▶ **What needs to be done**
According to the text below about Raymond Phélypeaux, in what year was he made treasurer of the Épargne?

Raymond Phélypeaux, Seigneur of La Vrillière, seigneur d'Herbault and of La Vrillière (died 2 May 1629), was a French politician. Raymond Phélypeaux was son of Louis Phélypeaux, lord of La Cave and La Vrillière.
His family could be traced back to the 13th century.
His father had married in 1557 and had five sons and three daughters.
The fourth son, Paul, was born in Blois in 1569.

Raymond, lord of Herbault and Verger, became Secretary of the King's chamber in 1590.
He married Claude Gobelin, daughter of Balthazar Gobelin. They were to have four daughters and three sons, all of whom married well.
He was made treasurer of the Épargne in 1599, in charge of the royal finances.
His daughter Anne Phélypeaux married Henri de Buade de Frontenac in 1613.
In 1620 she gave birth to Louis de Buade de Frontenac, who later became Lieutenant General of the colony of New France in North America.

Raymond's brother Paul fell ill at the siege of Montauban, and died at Castel-Sarrazin on 21 October 1621 at the age of fifty-two.
Paul's son Louis was just nine years old when he died. Raymond Phélypeaux assumed Paul's position of Secretary of State for Protestant Affairs,
saying that he would hold it until Louis came of age, but in fact the position remained in the La Vrillière side of the family.
He became Secretary of State for Foreign Affairs from 11 March 1626 until his death on 2 May 1629.
His son Louis Phélypeaux (1598–1681) inherited his estates.

▶ **Dataset content**
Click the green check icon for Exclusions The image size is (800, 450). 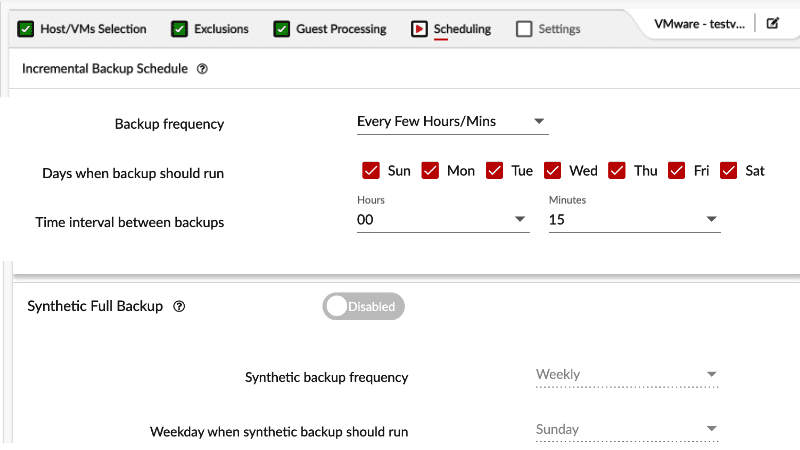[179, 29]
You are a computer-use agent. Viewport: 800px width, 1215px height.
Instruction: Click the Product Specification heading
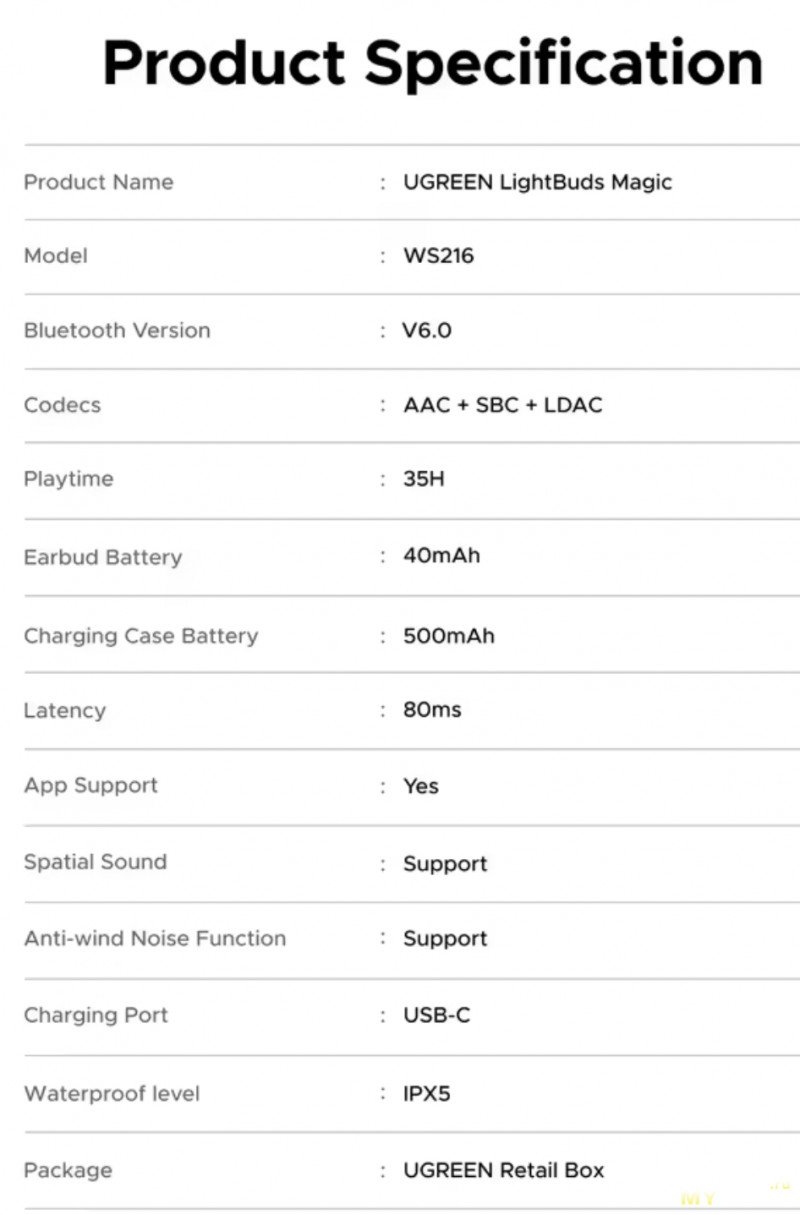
==
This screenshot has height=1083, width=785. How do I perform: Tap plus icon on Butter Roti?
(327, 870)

▶ **Worked solution**
1599